**Tugas Anda**
Lanjutkan berita di bawah ini tentang gugatan pasal imunitas jaksa ke Mahkamah Konstitusi, mulai setelah kalimat terakhir yang ditampilkan.

**Teks Sumber**
* * * * * * *

News Kamis, 05 Juni 2025 | 15:06

Pasal Imunitas Jaksa Digugat, Kejagung: Kewenangan Kami Sesuai Fungsi Penegakan Hukum

Lihat Foto Pasal Imunitas Jaksa Digugat, Kejagung: Kewenangan Kami Sesuai Fungsi Penegakan Hukum Gedung Kejaksaan Agung (Kejagung). (Foto:Istimewa)

Jakarta – Ketentuan dalam Undang-Undang Kejaksaan yang mengatur perlindungan hukum khusus bagi jaksa digugat ke Mahkamah Konstitusi (MK).

Gugatan itu dilayangkan oleh dua orang advokat, Harmoko dan Juanda, yang menilai Pasal 8 ayat (5) UU Nomor 11 Tahun 2021 memberikan hak imunitas berlebihan kepada jaksa dan bertentangan dengan prinsip equality before the law sebagaimana dijamin dalam UUD 1945.

Dalam permohonan uji materi yang terdaftar dengan Nomor Perkara 67/PUU-XXIII/2025, para pemohon mempersoalkan ketentuan yang menyatakan bahwa tindakan hukum terhadap jaksa — seperti pemanggilan, pemeriksaan, penggeledahan, penangkapan, dan penahanan — hanya dapat dilakukan atas izin tertulis dari Jaksa Agung.

* * * * * * *

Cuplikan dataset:
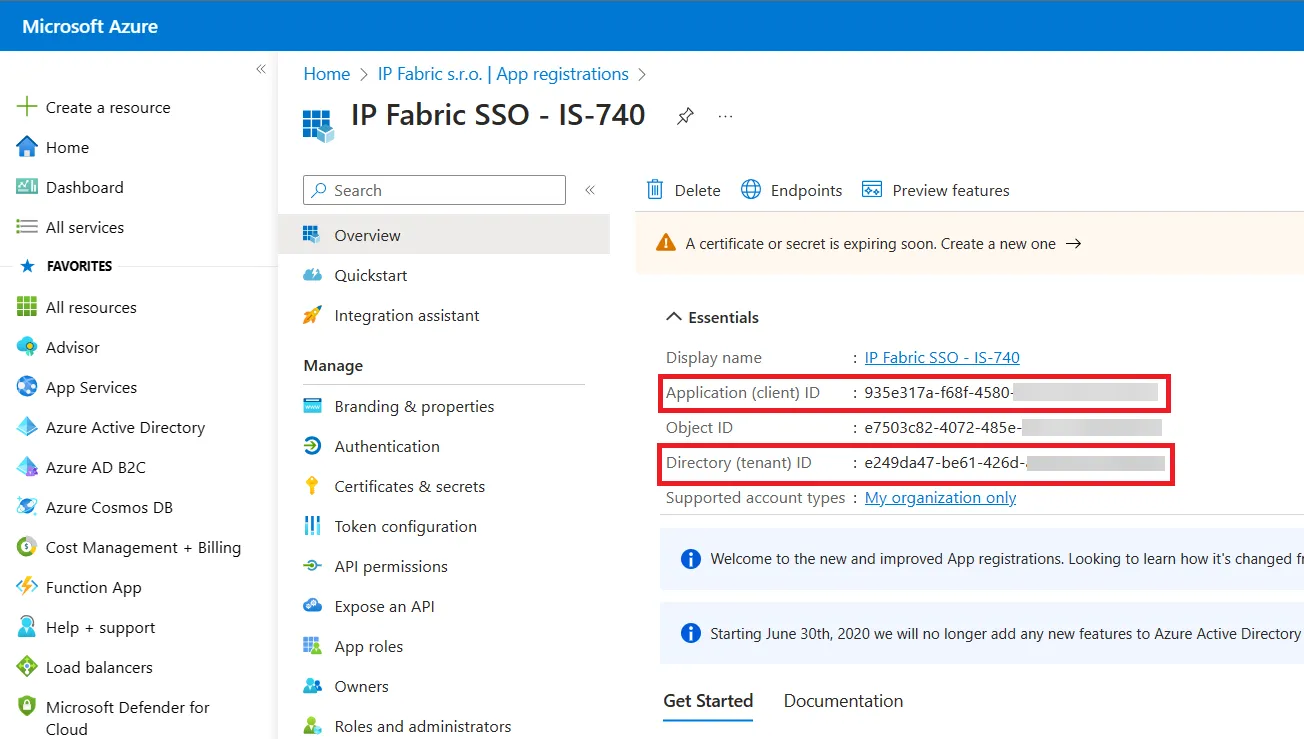Open the ellipsis more options menu
Viewport: 1304px width, 739px height.
pos(726,117)
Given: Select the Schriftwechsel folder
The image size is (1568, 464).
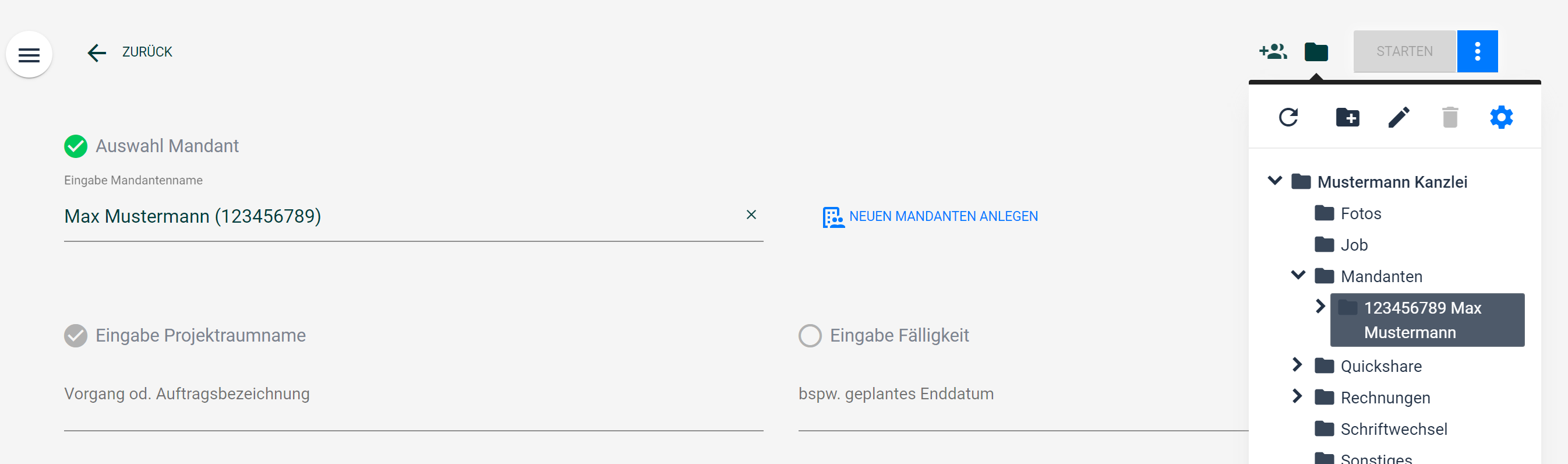Looking at the screenshot, I should click(x=1380, y=428).
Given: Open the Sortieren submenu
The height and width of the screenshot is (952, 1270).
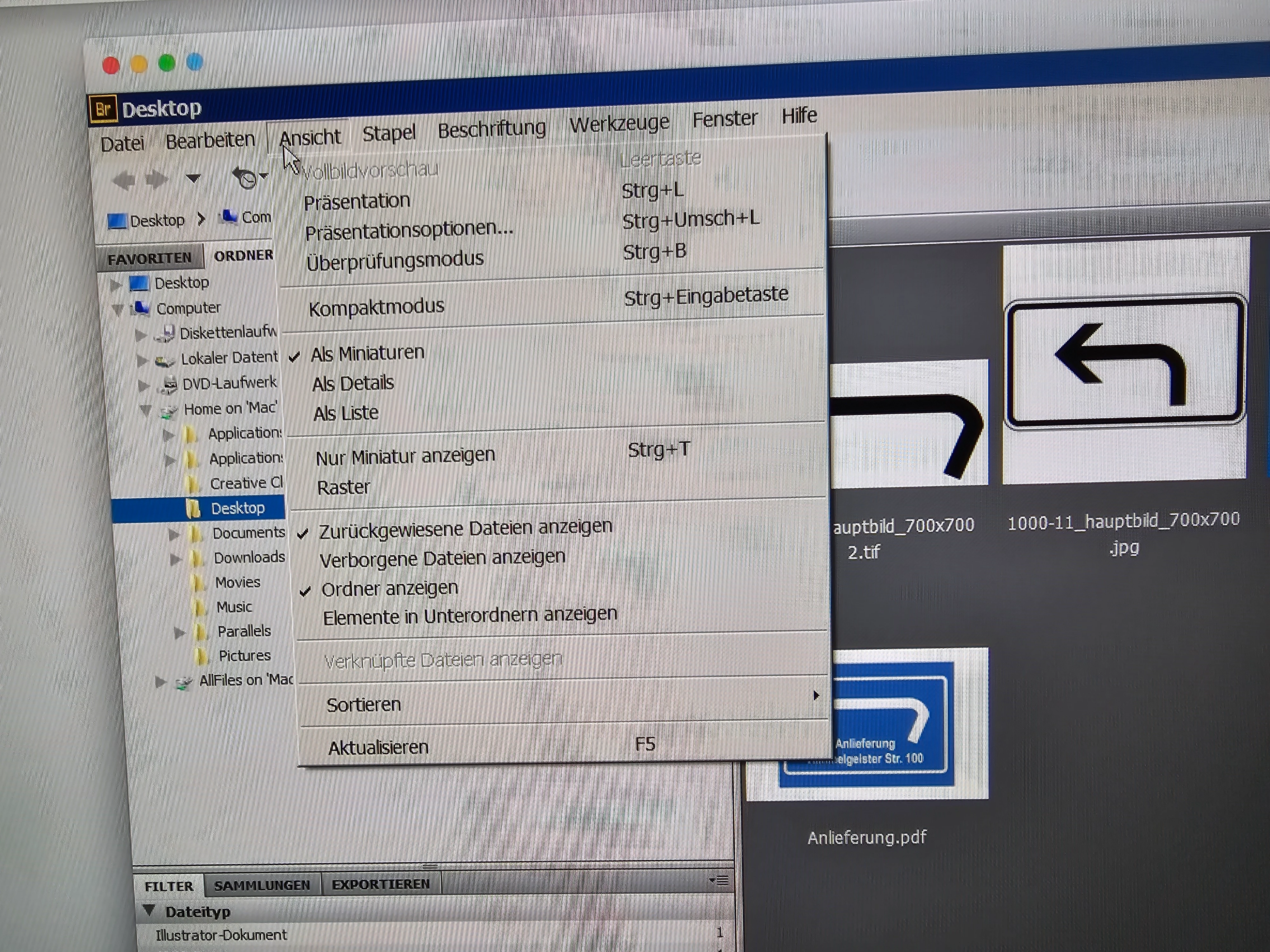Looking at the screenshot, I should (x=364, y=704).
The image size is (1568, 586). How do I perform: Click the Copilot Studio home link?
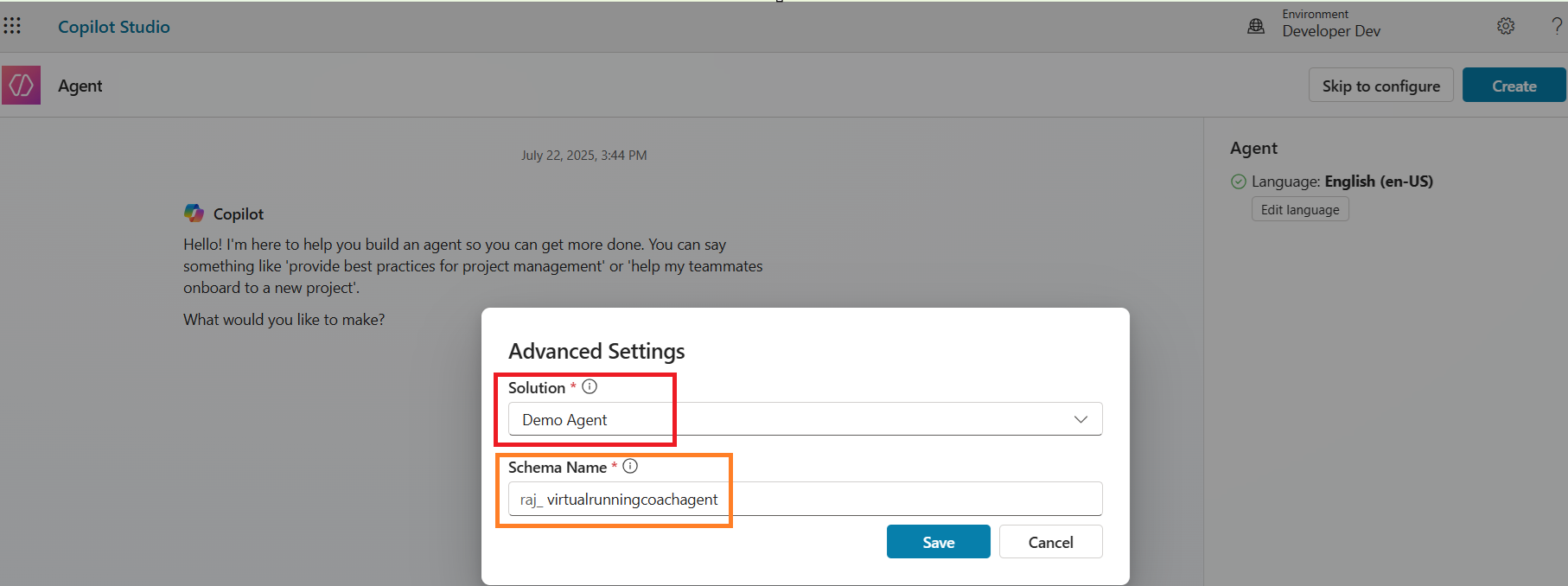click(x=113, y=27)
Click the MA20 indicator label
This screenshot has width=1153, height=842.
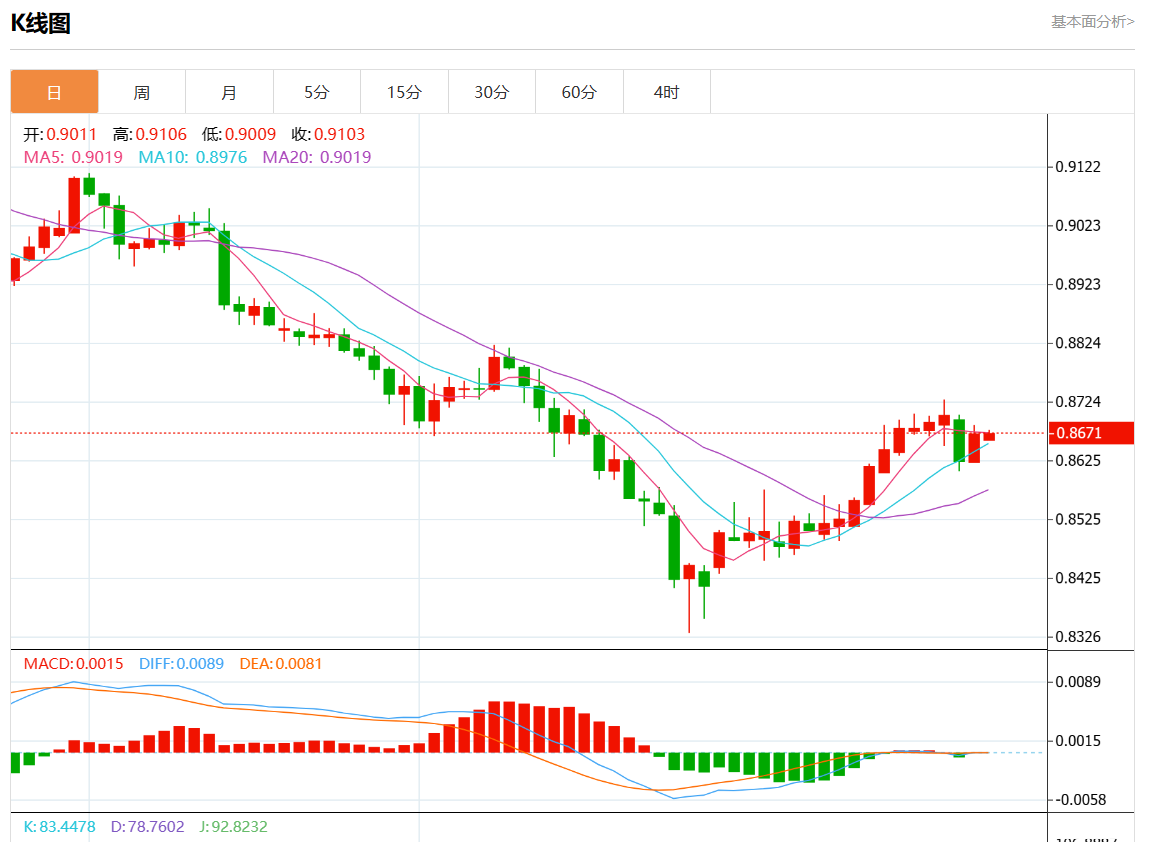pyautogui.click(x=317, y=157)
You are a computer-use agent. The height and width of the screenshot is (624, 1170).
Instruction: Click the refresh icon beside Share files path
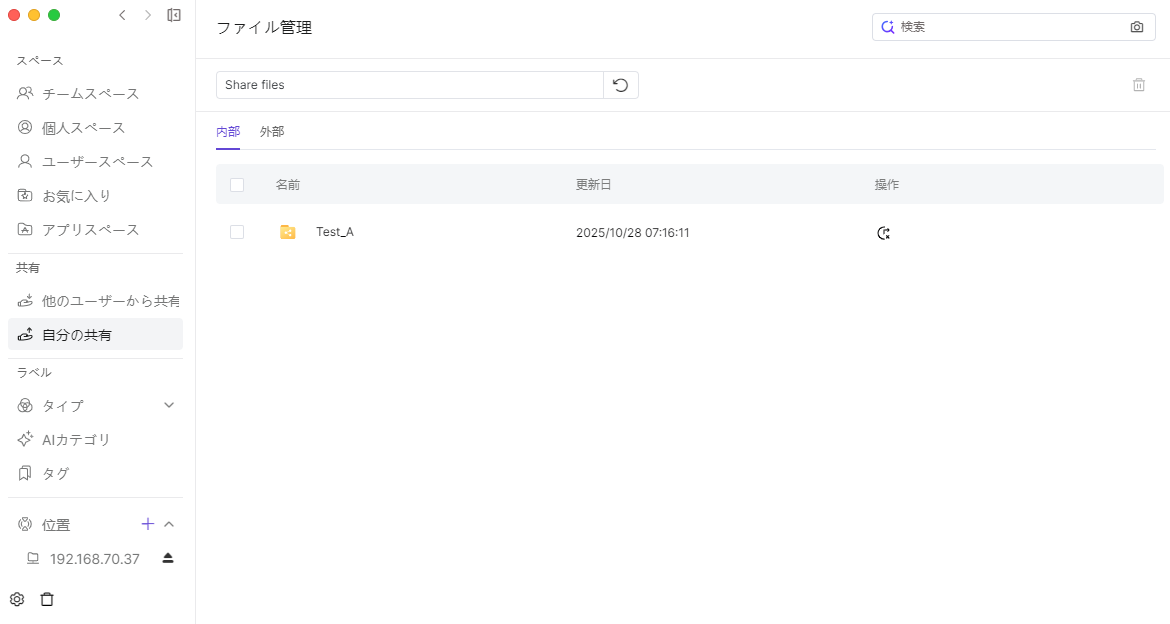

* * * * * * *

**Jawaban Latihan**
"Ketentuan ini membuat jaksa berada dalam posisi yang lebih tinggi dari penegak hukum lainnya. Padahal, prinsip kesetaraan hukum mestinya berlaku untuk semua warga negara, termasuk jaksa," ujar Juanda dalam sidang pendahuluan yang dipimpin Ketua MK Suhartoyo di Jakarta, Jumat, 16 Mei 2025 lalu.

Menurut pemohon, aturan tersebut tidak memberikan pengecualian terhadap jenis tindak pidana yang dilakukan oleh jaksa, termasuk jika tertangkap tangan atau melakukan kejahatan berat.

Sementara itu, profesi advokat yang juga memiliki hak imunitas tetap bisa diperiksa dan ditahan jika melanggar hukum atau tidak beritikad baik dalam menjalankan tugas, tanpa perlu izin dari organisasi profesinya.

Pemohon menilai bahwa perbedaan perlakuan ini bertentangan dengan Pasal 27 ayat (1), Pasal 28D ayat (1), dan Pasal 28I ayat (2) UUD 1945, yang menjamin persamaan kedudukan di hadapan hukum dan perlindungan hak konstitusional setiap warga negara.

Dalam petitumnya, pemohon meminta agar Mahkamah menyatakan pasal tersebut tidak memiliki kekuatan hukum mengikat, kecuali dimaknai bahwa tindakan hukum terhadap jaksa dapat dilakukan dengan izin Presiden dalam batas waktu tertentu.

Pemohon juga mengusulkan pengecualian untuk kasus tertangkap tangan, kejahatan berat, atau pelanggaran terhadap kemanusiaan dan keamanan negara.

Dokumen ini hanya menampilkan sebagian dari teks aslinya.